4. Structure of the debt towards the suppliers

Agrokor’s precise debt is still unknown. In addition to the fact that financial reports are suspicious and are under investigation by auditors, not all creditors have yet reported their claims. Two months after the government took over Agrokor, we still do not know how much owner Ivica Todorić owes based on unpaid invoices, bonds and bills of exchange. Who loaned money to him and is now trying to hide it from their shareholders? Agrokor says that the claims will not be known until the end of August or the beginning of September, adding that the information will never be published. They say that these are business secrets of the company.

5. Non-transparent payments to suppliers

New invoices coming from vendors are being paid out of the current revenues of Agrokor’s companies. Two-thirds of the first 80 million euro loan, which was contracted after Ramljak’s arrival, were spent on settling old debts to suppliers. Now they will also receive additional 120 million euros. Part will go to family farms and the rest “will be paid according to the percentage criterion we are still negotiating.” It is not known what criteria will be used. Had the money distribution so far been just, particularly given the rumours that some suppliers have had more luck than others?
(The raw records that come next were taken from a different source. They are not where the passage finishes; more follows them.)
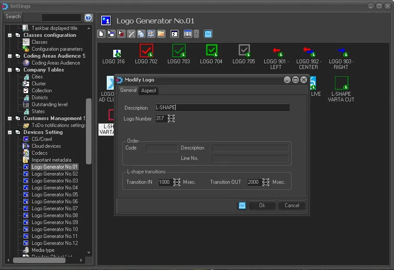This screenshot has height=270, width=394.
Task: Select the L-SHAPE VARTA CUT logo
Action: pyautogui.click(x=341, y=83)
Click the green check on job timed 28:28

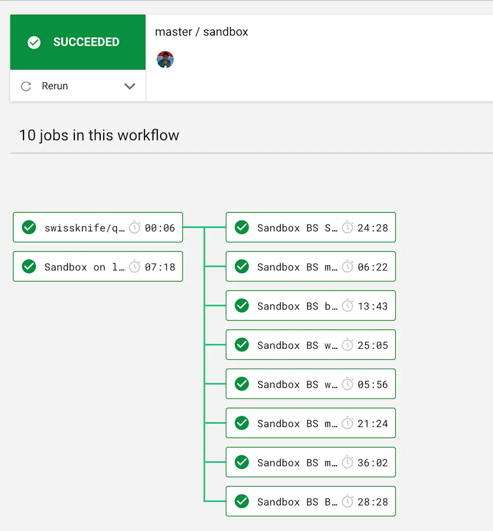(242, 501)
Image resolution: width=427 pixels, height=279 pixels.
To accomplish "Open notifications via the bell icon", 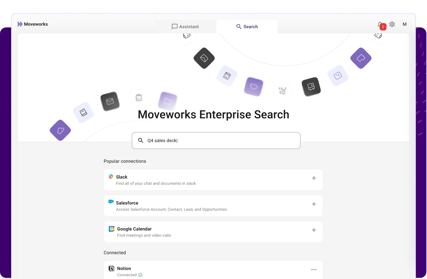I will point(380,24).
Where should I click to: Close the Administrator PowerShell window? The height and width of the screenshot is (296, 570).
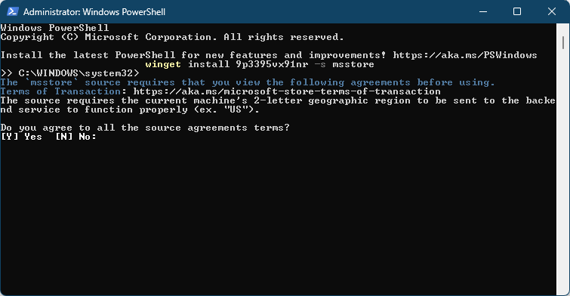pyautogui.click(x=552, y=11)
6. Why does Ramljak need such a large loan?

The company, which is already 40 billion kunas in debt, has announced it will get another loan of 3 billion kunas. Part of this money will be spent on the repayment of old debts to suppliers. It has not been explained in detail why Agrokor, which thanks to Lex Agrokor (for now) is not required to repay any of the previous loans. Why does it need so much money? Will it perhaps be spent on a more active restructuring process? Since Ramljak came to the company, a small part of old debt has been paid, and shops are still open. But, business is going downhill, and the turnover at Konzum stores is falling. Now, when the government reshuffle is complete, Ramljak said he would close some stores and begin downsizing the company. The impression is that the loan is so large because it is good for creditors, who want to give new money only if they can get priority status for some of their old loans as well. Some of the creditors will be able to position themselves at the expense of other creditors since their old loans now have priority status.

7. The number of old creditors who will never be paid.

The number of creditors who will lose all or most of their money will not be known before the final settlement is reached, and in this case, we cannot blame Ramljak or the government for their non-transparency. But, we can be afraid of their plan which makes many people feel deceived and opens the possibility of lawsuits. With the latest loan, it is clear that the winner will be Knighthead Capital, an American fund which has secured seniority status for its loans. The biggest losers could be Russian banks, which previously gave to Agrokor 1.4 billion euros and bondholders who bought bonds at full price, unlike Knighthead Capital which bought them cheaply before the collapse. For suppliers, a significant write-off is very likely.